Keju, menurut wikipedia (saya belum dapat literatur nya), adalah bahan makanan yang dihasilkan dari hasil koagulasi (pengentalan) protein dan lemak susu dengan menggunakan bakteri dan enzim rennin. Dalam pembuatan keju, akan dihasilkan padatan (curd), dan sisa dalam bentuk cairan bening (whey). Makanan yang katanya sudah ada sejak jaman dulu ini, memiliki jenis yang sangat beragam. Tetapi, secara umum, keju dapat dibagi dalam 4 kelompok, yaitu : keju keras, keju iris, keju iris semi keras dan keju lunak. Nah keju yang dibuat dalam pelatihan masuk dalam jenis keju lunak. Selain rasanya yang enak, keju ini juga memiliki kandungan nutrisi yang baik untuk tubuh, diantaranya : lemak, protein, mineral, vitamin dan laktosa.

Lemak
Kandungan lemak keju sangat beragam, semakin segar, kandungan lemak semakin rendah, semakin matang maka kandungan lemak semakin tinggi.

Protein
Protein yang terdapat pada keju adalah casein yang dimodifikasi oleh enzim, menjadi asam amino dan polipeptida.
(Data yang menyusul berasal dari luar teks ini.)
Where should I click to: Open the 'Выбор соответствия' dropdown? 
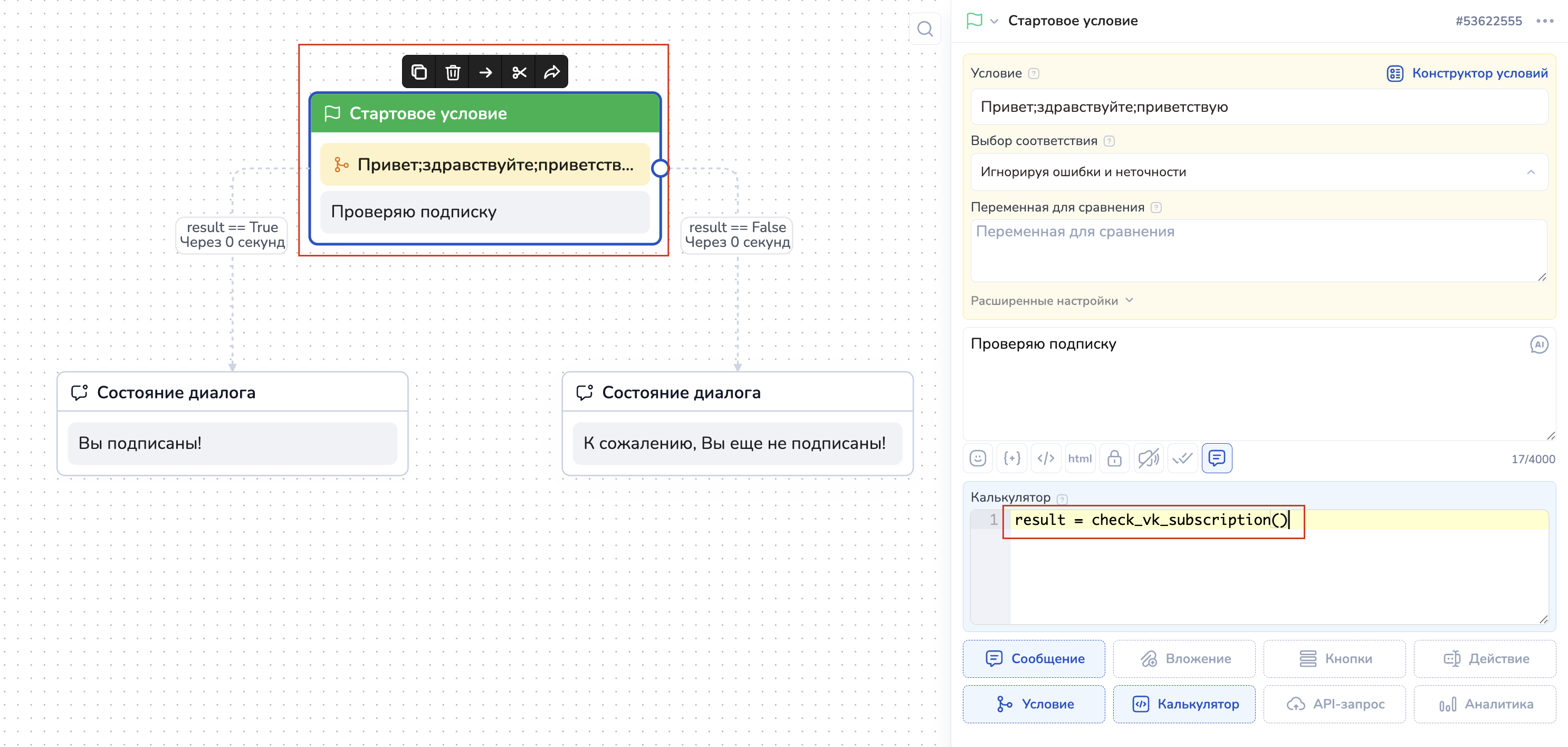1258,173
Kandungan protein pada keju adalah 10-30 %.

Mineral
Kandungan mineral yang terdapat pada keju adalah kalsium, fosfor dan zinc. Ketiga unsur ini sangat dibutuhkan tubuh. Kalsium baik untuk pertumbuhan dan perawatan tulang, sedangkan zinc baik untuk meningkatkan daya tahan tubuh. Menurut wikipedia, kandungan kalsium pada keju yang prosesnya menggunakan kalsium, adalah 2 kali kandungan yang menggunakan asam. Oh ya, pada keju juga terdapat kandungan sodium, karena keju menggunakan garam dalam proses pembuatannya. Tapi untuk yang harus diet rendah garam, kandungan garamnya tinggal dikurangi.

Vitamin
Keju memiliki kandungan Vit A dan Vit D yang tinggi, karena kedua vitamin ini larut dalam lemak. Akan tetapi, kandungan vit B terbuang dalam whey atau cairan keju. Kalau kita membuat keju sendiri, maka baik curd (padatan), maupun whey (cairan) keju masih dapat diolah menjadi makanan.

Laktosa
Kandungan laktosa pada keju ternyata jauh berkurang saat pengolahan, sehingga keju aman dikonsumsi oleh penderita laktosa intolerance. Jadi yang suka murus-murus kalau minum susu sapi, semoga masih bisa mengkonsumsi keju.

Pembuatan Keju

Membuat keju, seperti juga produk fermentasi lain, membutuhkan kondisi yang steril. Namanya juga bekerja dengan lelembut, yaitu bakteri dan enzim. Semua barang harus disterilisasi, yaitu direbus dalam air panas, dalam suhu 121 derajat celcius selama 15 menit. Menggunakan masker dan sarung tangan, kalau tidak, dikhawatirkan akan tumbuh bakteri atau jamur pada produk fermentasi tadi. Ada 5 jenis keju lunak yang dikenalkan dalam pelatihan, yaitu 1. cheddar, 2. mozarella, 3. cream chesse, 4. haloumi dan 5. brie. Tetapi, saat praktek, ada 4 jenis yang dikenalkan, kecuali brie. Dan di rumah, kami mencoba membuat ricotta, yang diolah dari sisa whey.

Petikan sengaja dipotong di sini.